The records below are to be restated word for word; their pictures are not.
+++ Data excerpts
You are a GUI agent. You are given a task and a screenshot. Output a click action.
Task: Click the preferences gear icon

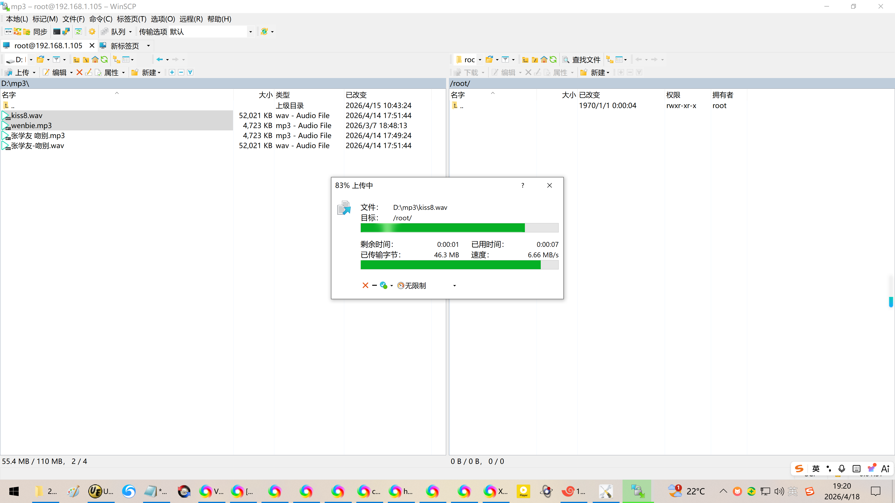click(92, 32)
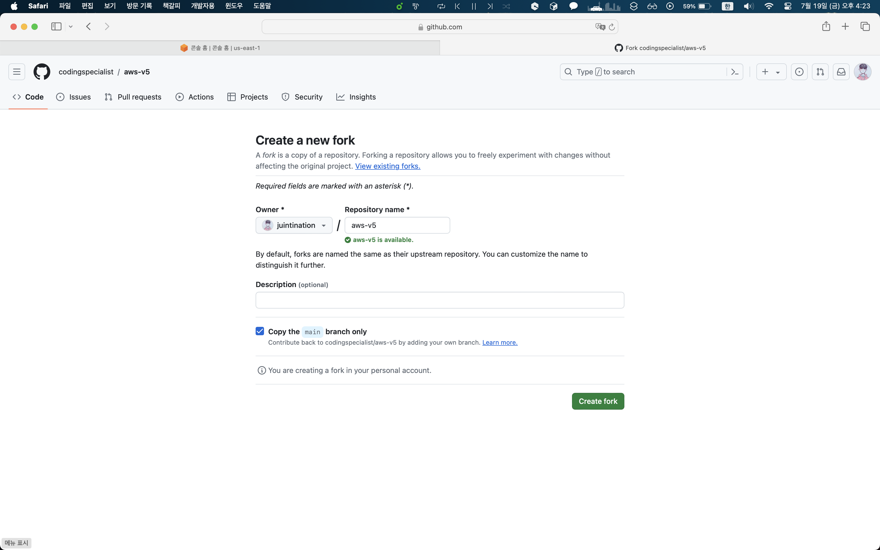
Task: Open the command palette icon
Action: pos(735,72)
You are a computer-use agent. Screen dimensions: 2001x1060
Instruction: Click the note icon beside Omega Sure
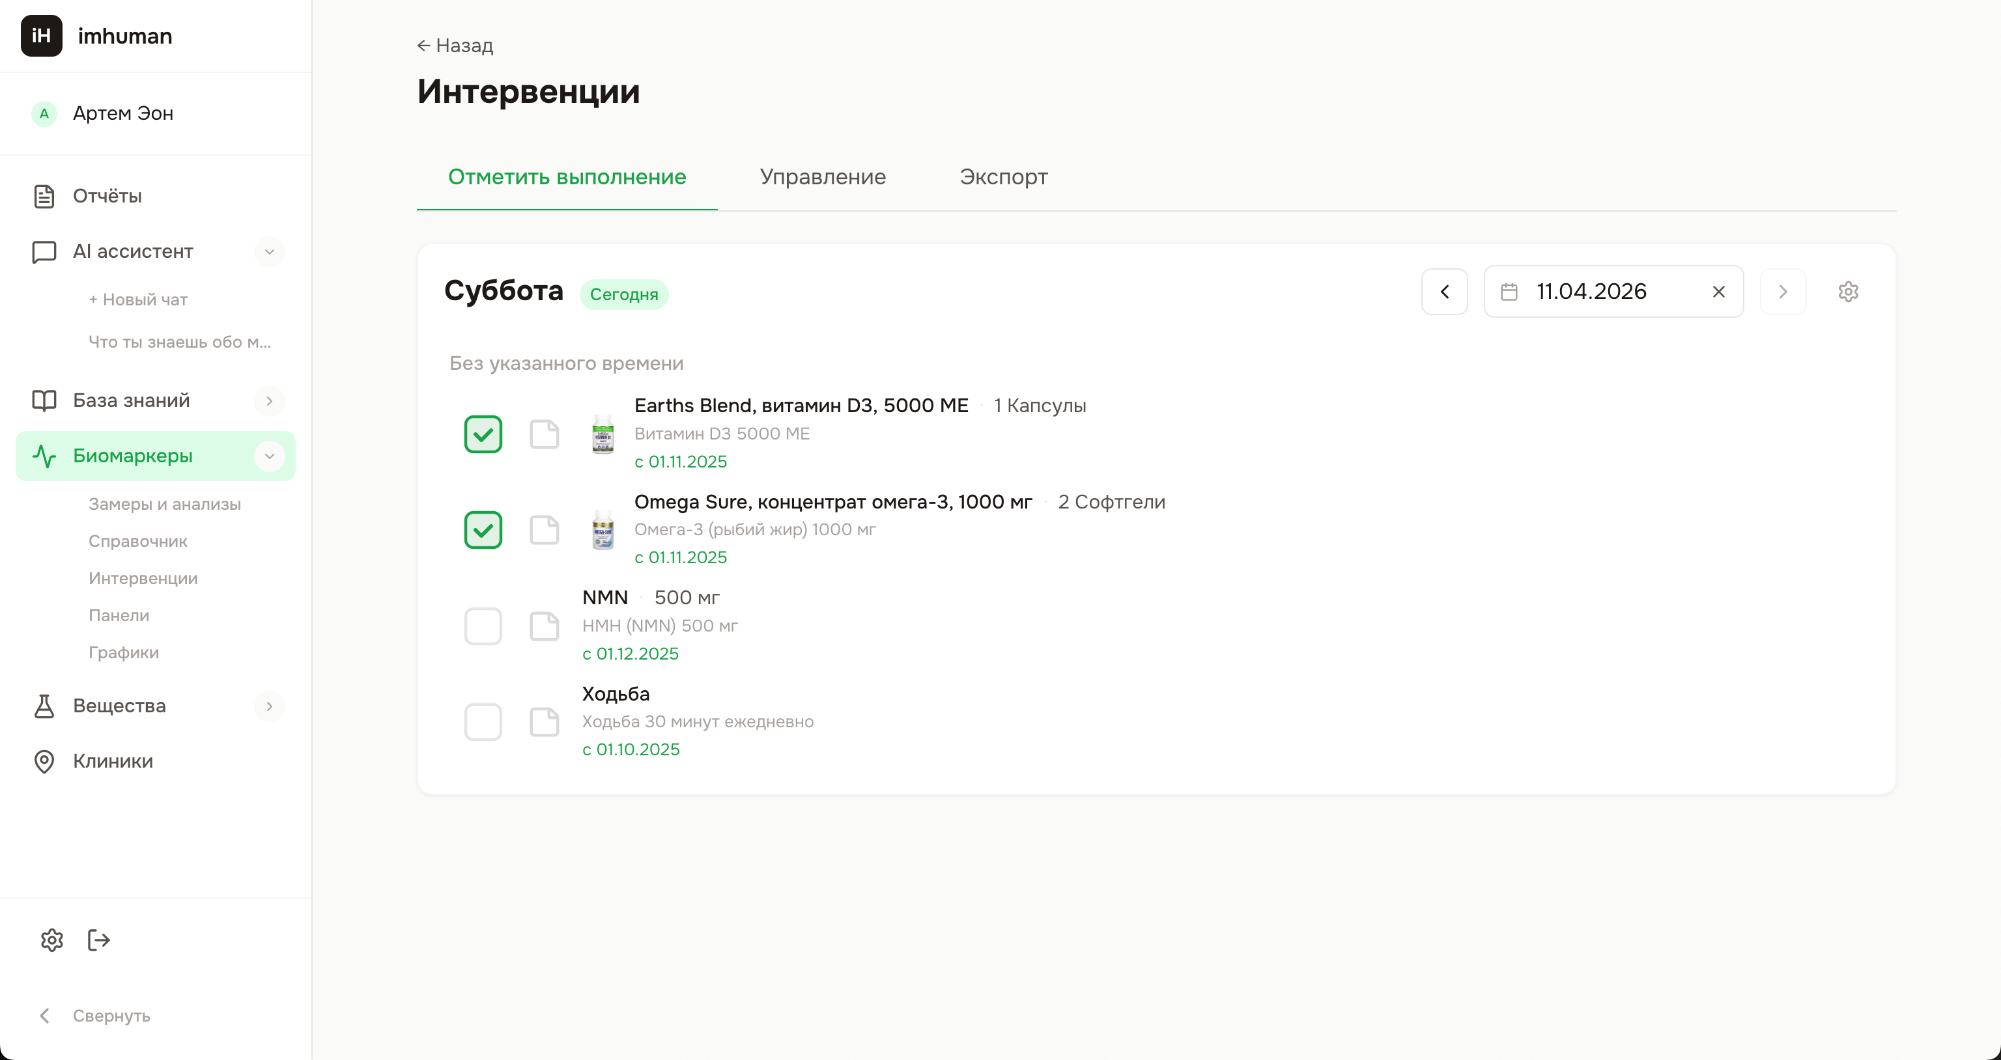(544, 530)
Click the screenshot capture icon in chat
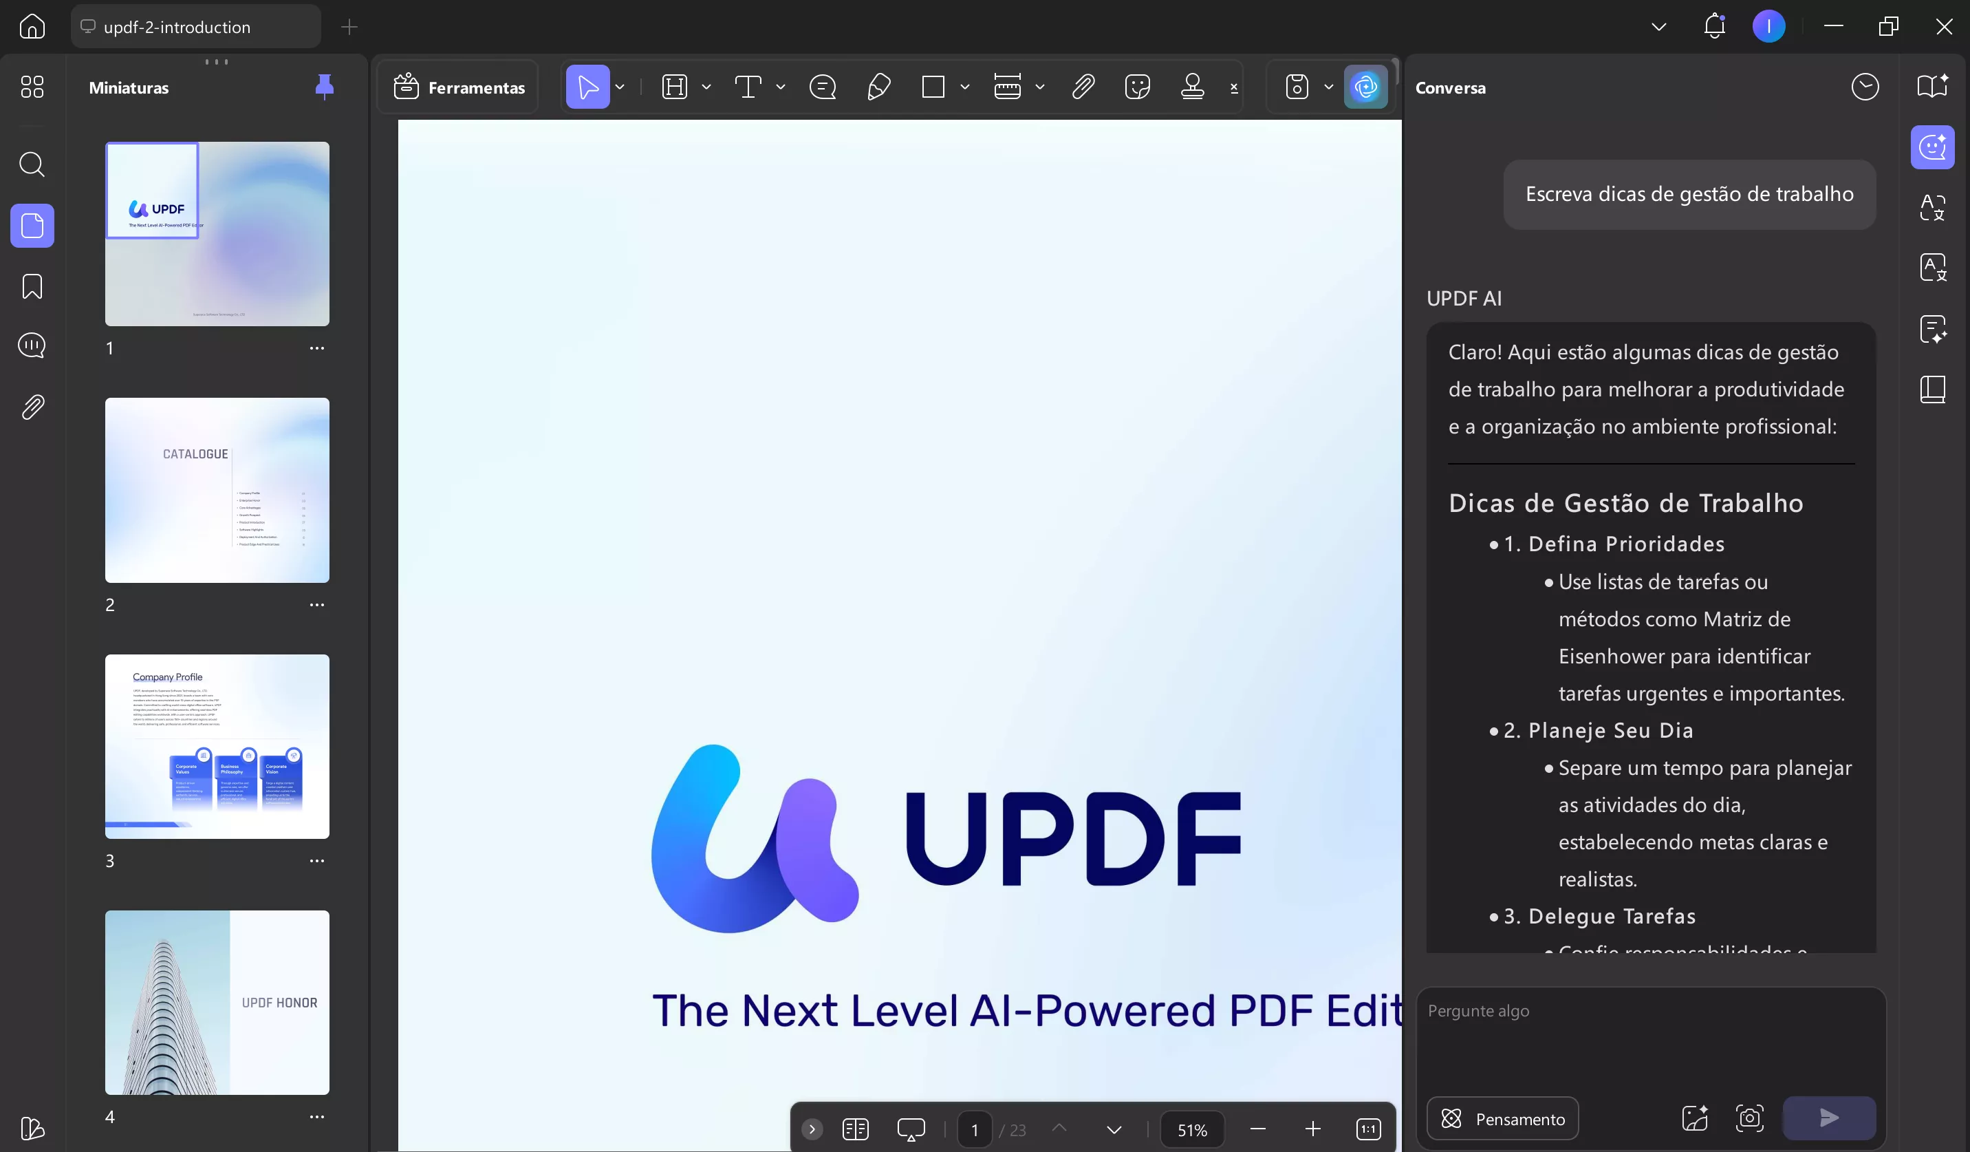The image size is (1970, 1152). 1749,1118

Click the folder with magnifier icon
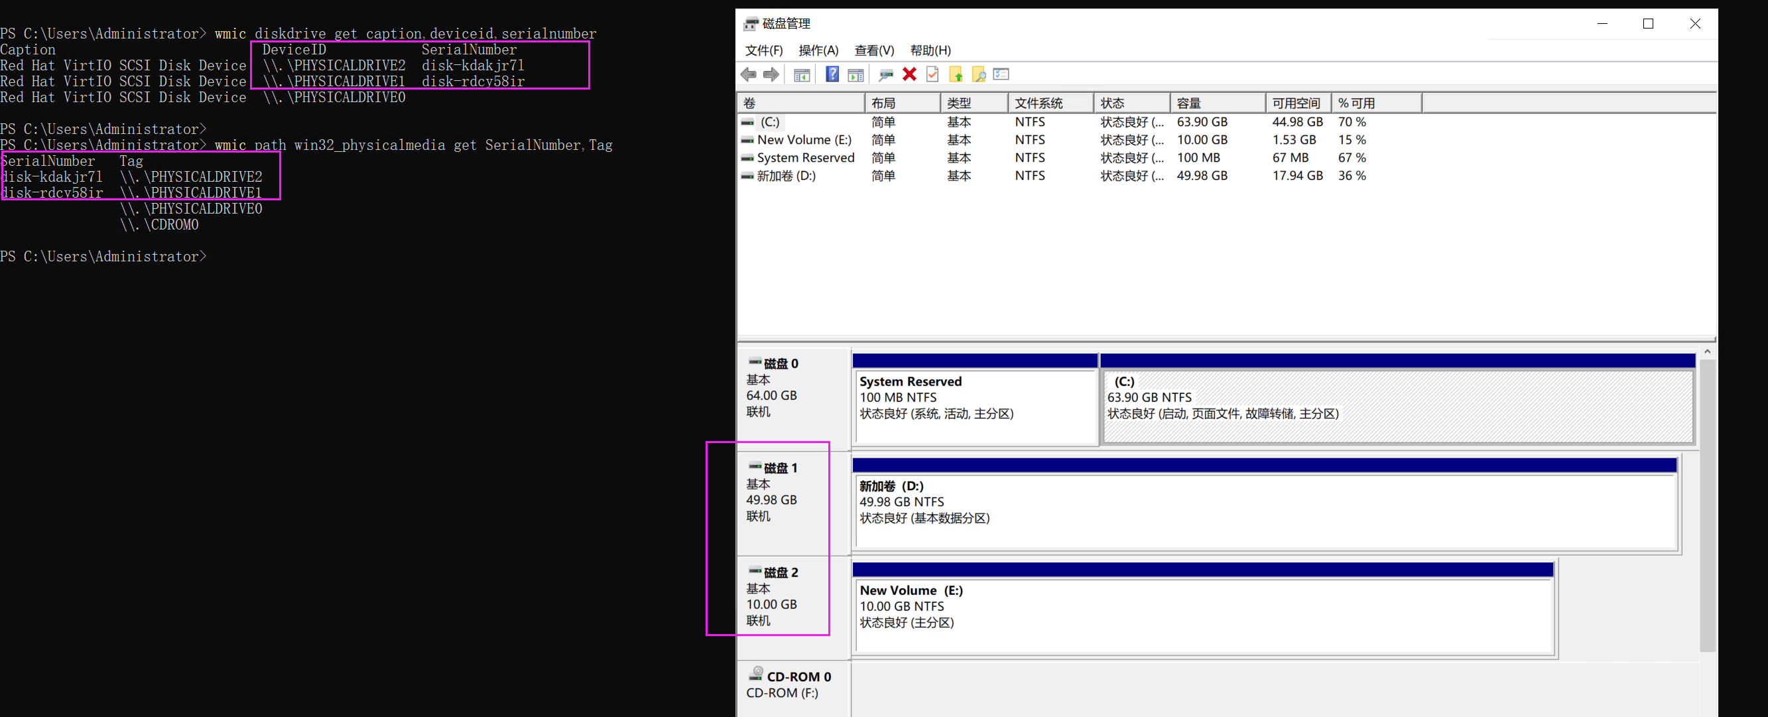pos(979,74)
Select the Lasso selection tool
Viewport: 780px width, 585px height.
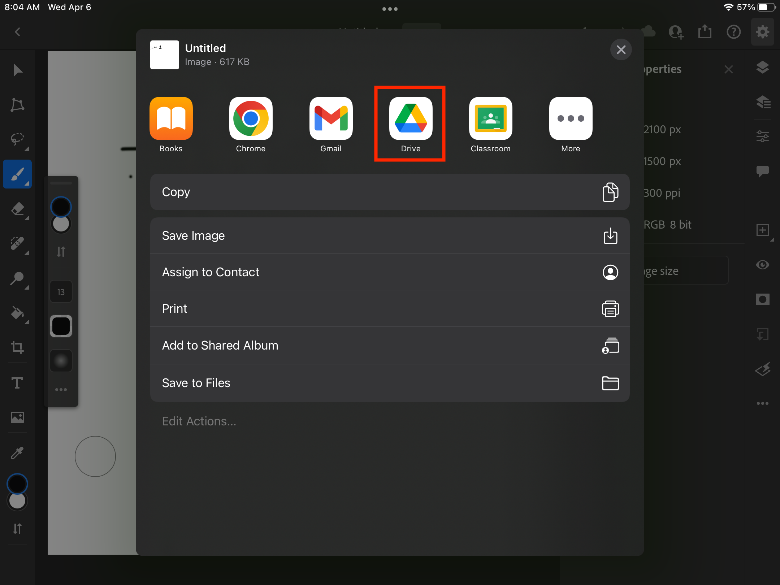pyautogui.click(x=17, y=139)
++++++
> _Response_:
You are a GUI agent. You are given a task and a screenshot. Output a click action.
Task: Click the preferences gear icon

click(92, 32)
Task: Open the command palette icon
Action: pos(735,72)
You are a computer-use agent. Screen dimensions: 2001x1060
Instruction: Click the note icon beside Omega Sure
(544, 530)
Click the screenshot capture icon in chat
The image size is (1970, 1152). 1749,1118

Click the folder with magnifier icon
pos(979,74)
Select the Lasso selection tool
Viewport: 780px width, 585px height.
pyautogui.click(x=17, y=139)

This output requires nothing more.